** WHAT IS BEING ASKED **
The entries that follow should come back exactly, with no pictures among them.

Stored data
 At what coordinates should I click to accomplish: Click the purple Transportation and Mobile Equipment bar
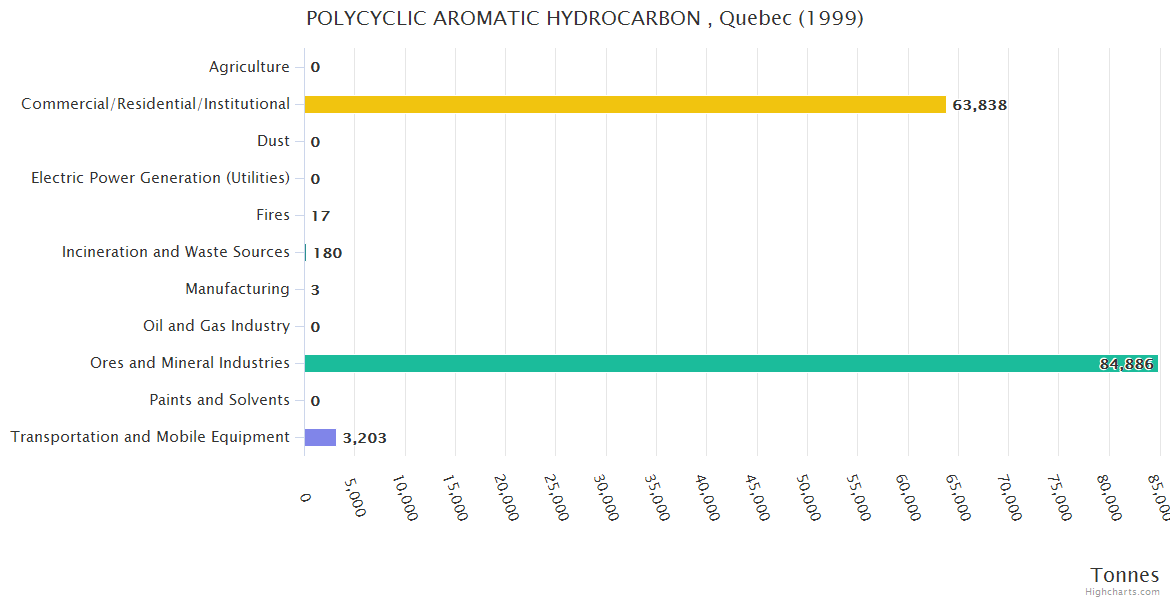pyautogui.click(x=320, y=437)
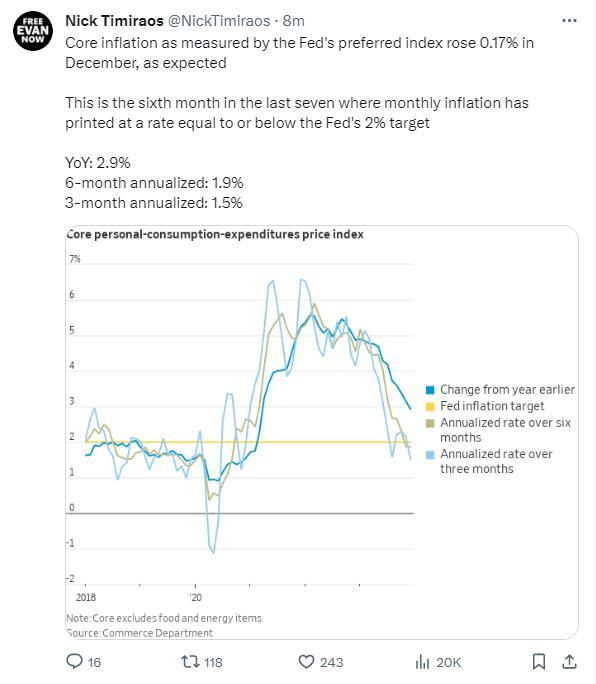Click the share upload icon
This screenshot has width=596, height=684.
pyautogui.click(x=569, y=662)
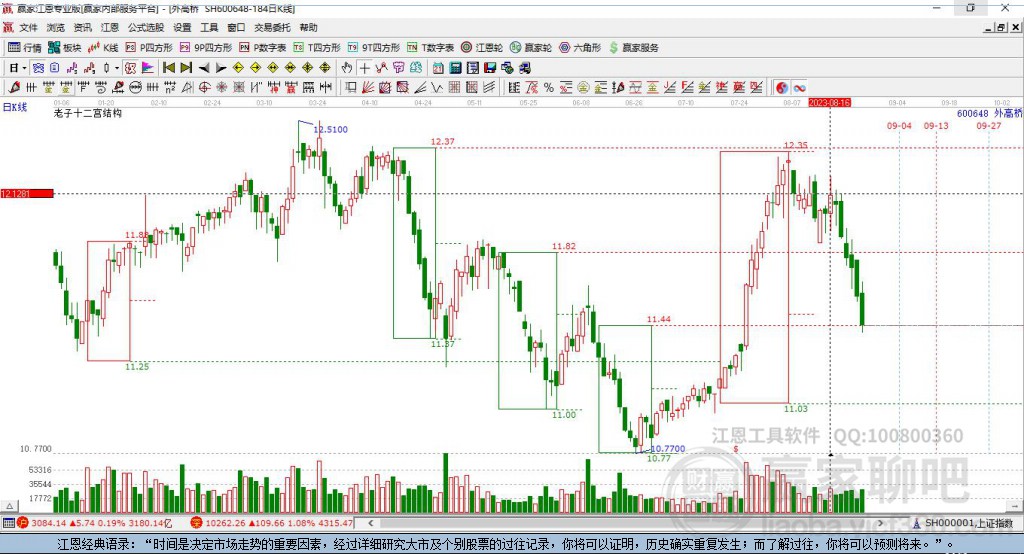Launch the 江恩轮 Gann wheel
This screenshot has width=1024, height=554.
point(481,48)
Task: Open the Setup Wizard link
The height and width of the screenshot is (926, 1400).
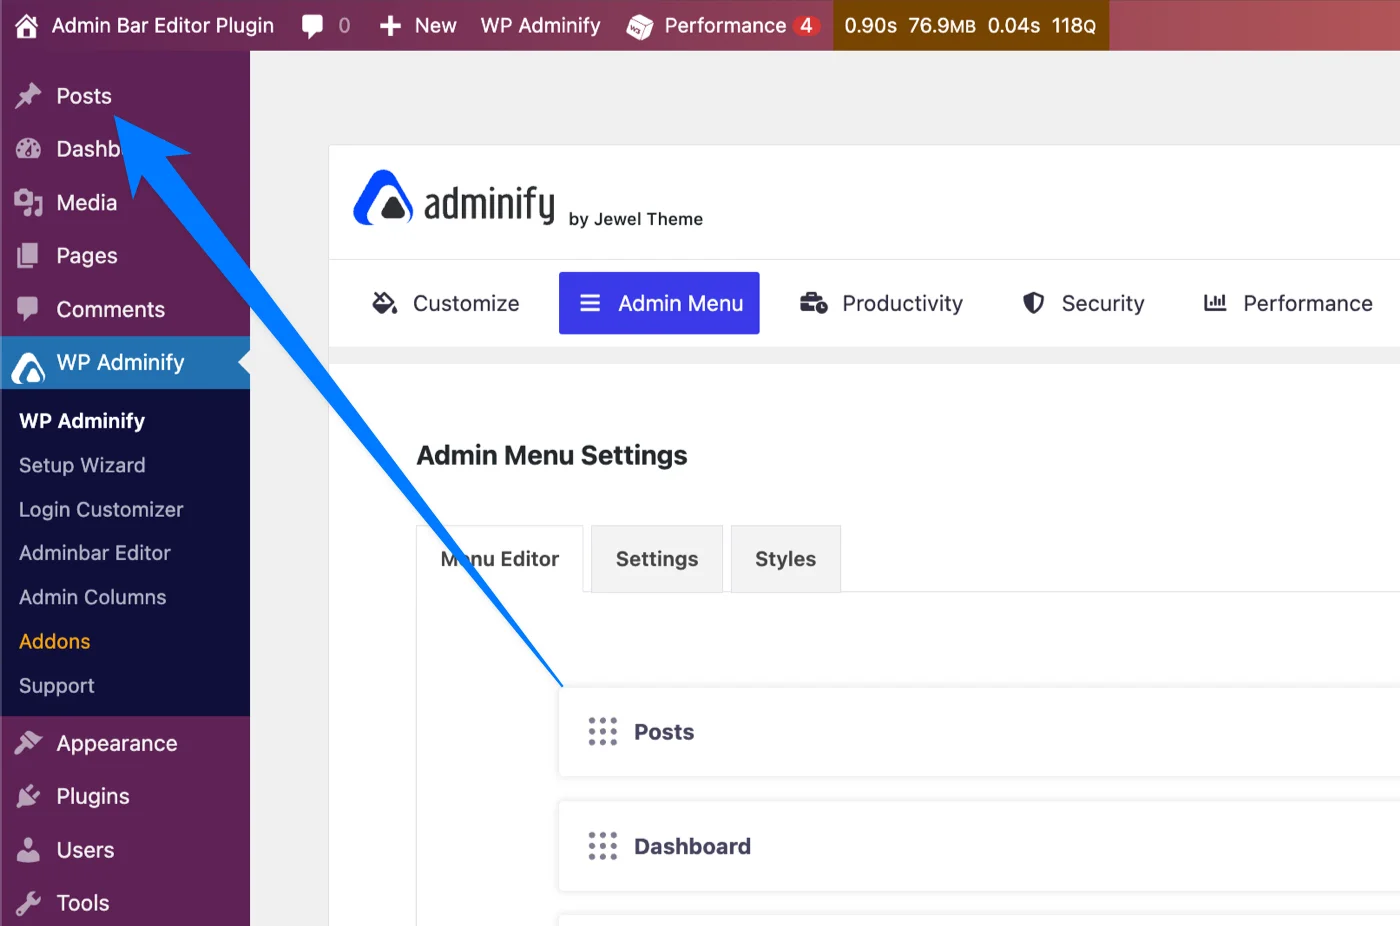Action: (82, 465)
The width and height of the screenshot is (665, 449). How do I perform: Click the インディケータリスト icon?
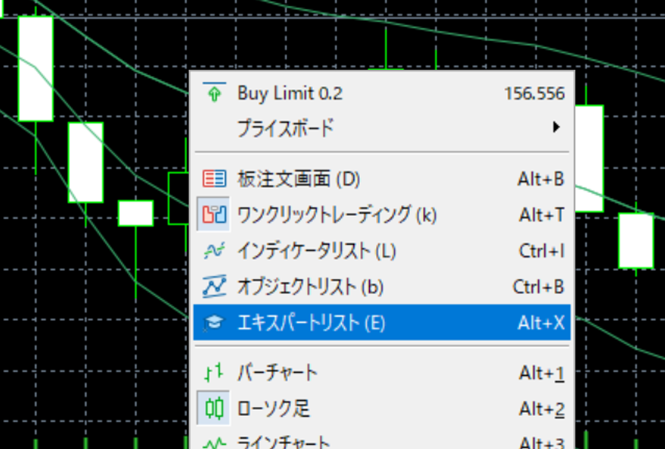[x=214, y=250]
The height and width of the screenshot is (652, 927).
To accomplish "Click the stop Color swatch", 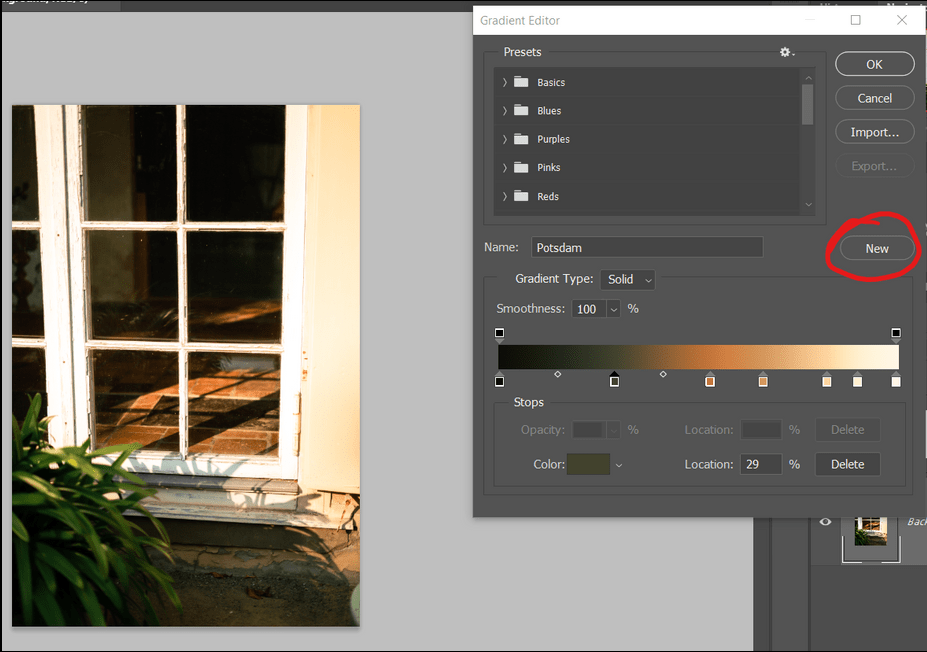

** EXPECTED OUTPUT **
 At what coordinates should I click to accomplish: Click the purple Transportation and Mobile Equipment bar
pyautogui.click(x=320, y=437)
Click the share upload icon
This screenshot has width=596, height=684.
pyautogui.click(x=569, y=662)
Launch the 江恩轮 Gann wheel
This screenshot has width=1024, height=554.
point(481,48)
Task: Open the Setup Wizard link
The height and width of the screenshot is (926, 1400).
Action: (82, 465)
The width and height of the screenshot is (665, 449). How do I perform: Click the インディケータリスト icon?
[x=214, y=250]
The height and width of the screenshot is (652, 927).
To accomplish "Click the stop Color swatch", 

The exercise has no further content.